Menurut dia, ada beberapa solusi yang ditawarkan pihak DPRD Tabalong untuk menyelesaikan masalah kerusakan jalan akibat angkutan berat.
“Pertama dengan mengurangi tonase atau muatan sesuai standar jalan misalnya tidak boleh melebihi 10 ton. Kedua meningkatkan kualitas jalan negara dari kelas II ke kelas I sehingga bisa dilewati kendaraan bertonase besar. Apalagi Kabupaten Tabalong merupakan daerah penunjang Ibu Kota Negara (IKN) di Panajam Kaltim, jadi kualitas jalan harus mendukung,” katanya.
BACA JUGA:
Komisi III DPRD Kalsel Diminta Tingkatkan Kualitas Aspal dan Bendungan Tabalong untuk Sambut IKN
Sebelumnya Ketua DPRD Tabalong H Mustafa mengatakan, aksi warga masyarakatnya terkait persoalan jalan tersebut selama tiga hari berturut-turut, 31 Mei – 2 Juli 2021.

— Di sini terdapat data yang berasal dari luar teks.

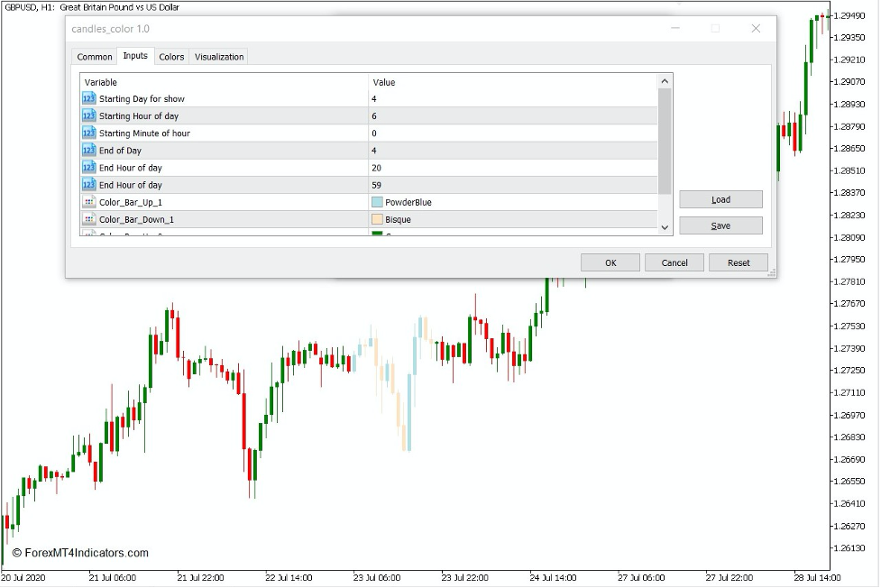Switch to the Colors tab
This screenshot has width=881, height=588.
[x=170, y=56]
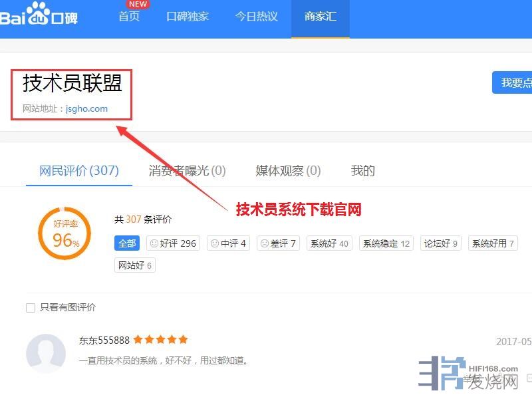Select the 商家汇 navigation tab

click(321, 17)

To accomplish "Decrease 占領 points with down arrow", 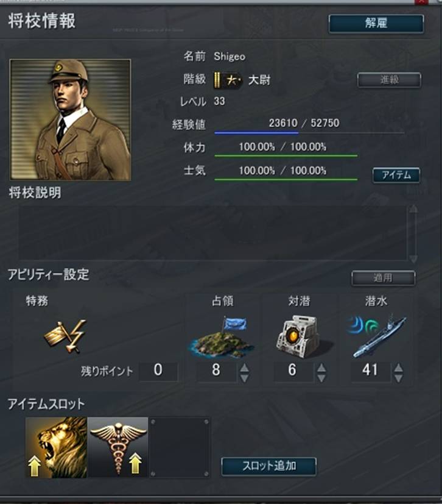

“Selain itu, mereka (warga masyarakat) meminta realisasi/tindak lanjut tuntutan tersebut paling lama tujuh hari,” lanjutnya didampingi kedua Wakil Ketua DPRD Tabalong tersebut masing-masing Jurni dan Taufan.
Tuntutan warga masyarakat Tabalong saat aksi tersebut meminta pembatasan tonase angkutan sesuai kapasitas jalan maksimal sepuluh ton, jam angkutan operasional pukul 22.00 – 06.00 Wita, dan pemerintah segera menindaklanjuti pembangunan jembatan timbang.
“Komitmen atas tuntutan tersebut pelaksanaannya paling lambat selama tujuh hari setelah kegiatan aksi. Bila tidak menaati tuntutan masyarakat itu akan ada aksi lanjutan dengan pembuatan portal,” kata Mustafa.
Berikut : Lima Tuntutan Warga Tabalong
- Pembatasan Tonase.
- Pemberlakuan Jam Operasional.
- Segera bangun jembatan timbang.
- Dalam 7 hari kerja sudah terealiasi.
- Apabila tidak ada realisasi akan ada aksi lanjutan dan pembangunan portal.